As an homage to that famous cake-tax stand off I decided to try to recreate that mythical event.
Luckily I had to hand the latest Good Food Magazine (the December 2025 issue – have you noticed how seasonal magazines publish so early they are completely irrelevant to the season you are actually in?). In here they had already given it a go. What a coincidence. Come to think of it maybe that’s where I got the idea from. What do you reckon?
Ingredients
Most of the ingredients needed for a mega-sized jaffa cake
For the cake
- 1 block butter, softened
- 11 oz caster sugar
- 4 large eggs
- 4 oz yogurt, full-fat
- 11 oz plain flour
- 2 tsp baking powder
- zest from 4 large oranges
- 2 tbsp apricot jam
For the jelly
- 18 fl oz orange juice (the recipe says from 5 large oranges but that only gave me half of what I needed)
- 4 oz caster sugar
- 6 gelatine leaves
For the genache
- 14 fl oz double cream
- 2 bars milk chocolate
- 1 bar dark chocolate
- Zest from one orange
First make the jelly. Line a spring form cake tin (that is smaller than the one you will be using for the cake) with cling film.

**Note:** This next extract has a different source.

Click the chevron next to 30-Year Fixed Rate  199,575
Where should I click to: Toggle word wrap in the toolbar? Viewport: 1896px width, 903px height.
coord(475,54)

Remove the zest from the oranges (tedious exercise) and then juice them.
Put the juice in a small pan with the sugar and heat until it dissolves.
Put the gelatine in water to soften.
Add to the orange and stir to dissolve. Then pour the jelly into the mould. Put in the fridge to set for at least 4 hours
Meanwhile make the cake. Add all the ingredients (except the jam) to a large bowl:
Combine with an electric whisk and pour into a lined springform cake tin (about 23cm):
Bake in a low oven (160 centigrate) for about 50 mins. Remove from the oven and set aside to cool:
Lastly make the ganache. Chop up the chocolate into small bits:
Add the chocolate to a bowl. Heat the cream until its hot to the touch. Add the cream to the chocolate and leave for 10 mins:
Now stir to mix the cream into the chocolate:
Time to put the cake together!
Slice off the top of the sponge to leave a flat surface:
Grab a glass of wine and seriously consider just drinking the chocolate:
Reconsider. Brush some melted jam onto the cake and then lay the jelly on top. Do this quickly before the jelly starts to melt.
Pour the chocolate all over the cake and then stick in the fridge to cool:
Sprinkle with orange zest and slice:
Now this particular jaffa cake had a bit of a landslip:
The jelly started to melt as soon as it got out the fridge. Add to that the warm chocolate and a big segment started sliding off the slippery jam-covered sponge. But who cares I love it when things go wrong a bit.